Stargazers around the globe are jubilant over the spectacular, first images being released from NASA’s new James Webb Space Telescope, including Professor Keri Hoadley, an expert on far-ultraviolet astrophysics at the University of Iowa.

“My first impression was, ‘Wow!,” Hoadley says. “The just sheer number of objects in this tiny patch of sky that JWST observed was phenomenal and I don’t think I’ve ever seen an image with so many objects in it before like this.”

The size of a tennis court, the ten-billion dollar Webb is the most powerful telescope ever launched into space. It replaces the Hubble Space Telescope, which is still functioning, but with 1980s-era technology.

Hoadley says, “Webb is giving us a whole new view of the universe in ways that something like Hubble cannot, but with the same kind of beautiful detail that we’re seeing with Hubble, and even more.” Named for the former NASA administrator who led the agency during the moonshot years of the 1960s, Webb will be able to essentially peer back billions of years in history into the most distant galaxies.
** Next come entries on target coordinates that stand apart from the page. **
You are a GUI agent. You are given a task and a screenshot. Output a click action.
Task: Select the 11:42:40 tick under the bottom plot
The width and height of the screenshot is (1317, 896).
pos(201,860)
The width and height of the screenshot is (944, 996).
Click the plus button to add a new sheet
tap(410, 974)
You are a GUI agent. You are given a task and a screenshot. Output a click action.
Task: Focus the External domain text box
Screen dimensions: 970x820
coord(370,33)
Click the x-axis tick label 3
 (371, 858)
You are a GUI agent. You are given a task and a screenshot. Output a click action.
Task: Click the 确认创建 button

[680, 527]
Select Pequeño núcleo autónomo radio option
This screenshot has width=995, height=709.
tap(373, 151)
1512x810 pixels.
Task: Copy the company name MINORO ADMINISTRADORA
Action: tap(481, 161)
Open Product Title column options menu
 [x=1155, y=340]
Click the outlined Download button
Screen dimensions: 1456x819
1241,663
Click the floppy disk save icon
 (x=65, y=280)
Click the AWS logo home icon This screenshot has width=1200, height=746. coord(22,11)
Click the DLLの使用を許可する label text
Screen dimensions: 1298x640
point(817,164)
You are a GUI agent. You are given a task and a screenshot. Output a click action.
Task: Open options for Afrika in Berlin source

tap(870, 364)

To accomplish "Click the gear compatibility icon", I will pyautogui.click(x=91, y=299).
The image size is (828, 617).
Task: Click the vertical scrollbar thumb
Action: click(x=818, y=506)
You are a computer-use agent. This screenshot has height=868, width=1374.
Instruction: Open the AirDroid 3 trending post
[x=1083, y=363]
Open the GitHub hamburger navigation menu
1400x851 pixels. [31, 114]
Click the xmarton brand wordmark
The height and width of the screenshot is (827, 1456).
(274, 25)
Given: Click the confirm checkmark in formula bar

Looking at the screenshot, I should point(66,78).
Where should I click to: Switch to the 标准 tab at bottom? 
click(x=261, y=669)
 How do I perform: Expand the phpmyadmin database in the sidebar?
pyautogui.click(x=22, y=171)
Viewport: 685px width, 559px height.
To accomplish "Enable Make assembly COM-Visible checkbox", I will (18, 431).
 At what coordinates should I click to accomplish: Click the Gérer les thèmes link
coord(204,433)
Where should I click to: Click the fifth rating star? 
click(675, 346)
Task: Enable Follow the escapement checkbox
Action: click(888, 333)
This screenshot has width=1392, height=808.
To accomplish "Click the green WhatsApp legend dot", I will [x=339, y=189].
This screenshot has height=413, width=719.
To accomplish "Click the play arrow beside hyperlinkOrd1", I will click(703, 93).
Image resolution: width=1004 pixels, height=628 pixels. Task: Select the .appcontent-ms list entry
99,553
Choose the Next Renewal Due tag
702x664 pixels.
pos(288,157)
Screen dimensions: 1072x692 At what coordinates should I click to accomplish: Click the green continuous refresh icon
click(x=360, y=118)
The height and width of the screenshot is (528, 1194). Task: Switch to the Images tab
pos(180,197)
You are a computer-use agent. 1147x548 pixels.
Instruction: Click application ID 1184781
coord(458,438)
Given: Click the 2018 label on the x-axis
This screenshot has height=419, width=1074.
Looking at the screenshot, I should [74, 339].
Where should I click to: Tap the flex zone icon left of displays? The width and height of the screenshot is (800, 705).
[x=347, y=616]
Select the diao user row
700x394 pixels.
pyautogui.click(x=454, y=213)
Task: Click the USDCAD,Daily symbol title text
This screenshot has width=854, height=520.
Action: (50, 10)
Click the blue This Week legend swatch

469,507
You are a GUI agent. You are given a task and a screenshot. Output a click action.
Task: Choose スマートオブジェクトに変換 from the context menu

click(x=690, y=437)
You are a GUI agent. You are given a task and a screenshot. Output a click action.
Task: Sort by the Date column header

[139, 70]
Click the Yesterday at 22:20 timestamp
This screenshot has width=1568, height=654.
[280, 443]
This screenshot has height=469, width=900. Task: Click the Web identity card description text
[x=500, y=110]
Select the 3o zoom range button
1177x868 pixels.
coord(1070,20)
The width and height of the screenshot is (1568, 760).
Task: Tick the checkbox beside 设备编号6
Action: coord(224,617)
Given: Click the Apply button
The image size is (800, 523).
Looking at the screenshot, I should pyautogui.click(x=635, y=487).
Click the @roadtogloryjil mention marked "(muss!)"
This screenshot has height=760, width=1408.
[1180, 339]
Professor Hoadley. (U-I photo)

“That’s going to let us look further back in time than we’ve ever been able to do before,” Hoadley says, “to understand our origins, how the first stars formed, how the first galaxies formed and how we came to be today.” Just as exciting, she says Webb will allow researchers to study planets around other stars, gazing into their atmospheres as they search for signs of life.

Hoadley has submitted a proposal to use Webb in her own research, vying against hundreds of other space scientists for just a half-hour of time, perhaps in 2023. She wants to inspect a ring nebula which she believes collided with a star a few thousand years ago.